--- DATASET EXTRACT ---

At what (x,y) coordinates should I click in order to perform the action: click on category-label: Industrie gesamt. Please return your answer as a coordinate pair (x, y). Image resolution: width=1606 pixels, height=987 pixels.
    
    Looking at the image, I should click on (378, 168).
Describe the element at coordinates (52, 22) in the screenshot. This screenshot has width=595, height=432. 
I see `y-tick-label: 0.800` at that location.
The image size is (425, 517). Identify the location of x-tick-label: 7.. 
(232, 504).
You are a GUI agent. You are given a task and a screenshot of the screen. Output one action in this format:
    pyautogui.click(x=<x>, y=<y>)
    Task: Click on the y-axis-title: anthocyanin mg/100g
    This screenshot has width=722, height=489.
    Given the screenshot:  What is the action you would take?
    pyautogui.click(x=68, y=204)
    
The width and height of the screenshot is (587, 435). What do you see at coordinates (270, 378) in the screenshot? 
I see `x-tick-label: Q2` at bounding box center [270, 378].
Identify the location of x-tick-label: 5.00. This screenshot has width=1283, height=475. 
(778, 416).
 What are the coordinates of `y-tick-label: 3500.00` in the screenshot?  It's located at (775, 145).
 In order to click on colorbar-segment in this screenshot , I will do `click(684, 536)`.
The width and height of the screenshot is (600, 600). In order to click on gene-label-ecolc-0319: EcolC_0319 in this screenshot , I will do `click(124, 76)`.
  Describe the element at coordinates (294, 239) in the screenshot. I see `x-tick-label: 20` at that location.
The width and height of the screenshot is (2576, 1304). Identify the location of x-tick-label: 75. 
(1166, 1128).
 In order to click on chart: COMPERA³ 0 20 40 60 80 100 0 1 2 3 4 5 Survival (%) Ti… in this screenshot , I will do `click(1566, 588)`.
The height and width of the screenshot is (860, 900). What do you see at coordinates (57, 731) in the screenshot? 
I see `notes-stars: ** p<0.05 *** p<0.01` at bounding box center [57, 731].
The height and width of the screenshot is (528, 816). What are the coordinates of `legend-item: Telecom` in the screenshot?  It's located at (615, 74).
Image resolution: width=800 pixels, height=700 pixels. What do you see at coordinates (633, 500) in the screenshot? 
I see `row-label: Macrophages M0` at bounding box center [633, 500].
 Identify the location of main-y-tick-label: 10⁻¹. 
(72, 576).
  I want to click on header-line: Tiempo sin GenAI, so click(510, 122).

---

Convert the rows into a Markdown table with the columns No. and Line, starting with the line that contains "The width and height of the screenshot is (600, 600)." and going on through the line that contains "center [633, 500].". Skip any blank lines.

◆ **SOLUTION BELOW**:
| No. | Line |
|---|---|
| 1 | The width and height of the screenshot is (600, 600). In order to click on gene-label-ecolc-0319: EcolC_0319 in this screenshot , I will do `click(124, 76)`. |
| 2 |   Describe the element at coordinates (294, 239) in the screenshot. I see `x-tick-label: 20` at that location. |
| 3 | The width and height of the screenshot is (2576, 1304). Identify the location of x-tick-label: 75.  |
| 4 | (1166, 1128). |
| 5 |  In order to click on chart: COMPERA³ 0 20 40 60 80 100 0 1 2 3 4 5 Survival (%) Ti… in this screenshot , I will do `click(1566, 588)`. |
| 6 | The height and width of the screenshot is (860, 900). What do you see at coordinates (57, 731) in the screenshot?  |
| 7 | I see `notes-stars: ** p<0.05 *** p<0.01` at bounding box center [57, 731]. |
| 8 | The height and width of the screenshot is (528, 816). What are the coordinates of `legend-item: Telecom` in the screenshot?  It's located at (615, 74). |
| 9 | Image resolution: width=800 pixels, height=700 pixels. What do you see at coordinates (633, 500) in the screenshot?  |
| 10 | I see `row-label: Macrophages M0` at bounding box center [633, 500]. |